Change the 5 people to millions. Now it's one person vs. millions.

The choice is now even more obvious. And if you don't consider the numbers in this case people will call you a psychopath if you can't see the difference in moral weight between millions and one life.

Numbers are indeed part of the equation.



It is difficult to create scenarios that trade-off one life for millions without implying responsibility of the person being asked to make the decision. People are grappling less with moral trade-offs in these decisions than they are with the dual axis questions or morality and responsibility. Create a scenario that trades off one life for a million but doesn’t imply the person choosing is in a position of responsibility and it becomes morally unambiguous.

For example a researcher choosing to sacrifice a healthy individual to donate their immune cells to save a million terminal cancer patients is considered morally reprehensible because people can’t to see how the researcher could be considered responsible for the a healthy individuals life.

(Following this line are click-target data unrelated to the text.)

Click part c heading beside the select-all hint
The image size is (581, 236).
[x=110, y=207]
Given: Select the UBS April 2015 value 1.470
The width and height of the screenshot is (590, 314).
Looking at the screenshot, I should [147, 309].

If the individual goes from being healthy to being in a coma and researcher becomes family member the question then becomes morally ambiguous.


That's my point. Moral ambiguity is evidence for the fact that morality is an arbitrary biological concept. It stems from evolution. It's a set of competing instincts.

If morality was a universal concept there would be nothing ambiguous about it. It would be logically consistent. But what we observe is that we can trigger inconsistent moral situations.


If it were an arbitrary biological instinct then it wouldn’t be contextual based on cultural clues.


The core formulation of law and our interpretation of morality is formed off of cultural cues. But our core moral instinct is biological and genetic.

This very example. This very topic is evidence to that fact. The moral conflict described as the topic of this HN article is consistent across populations across cultures. It is genetic. It is not learned.

In fact we can actually identify physical and structural difference in people who lack morals. Psychopaths, people who innately lack a moral sense. The differences can be literally seen as a physical manifestation of an actual 3D coordinate of the brain. A researcher who studies these things can actually tell you if you're a psychopath or not just by looking at a brain scan.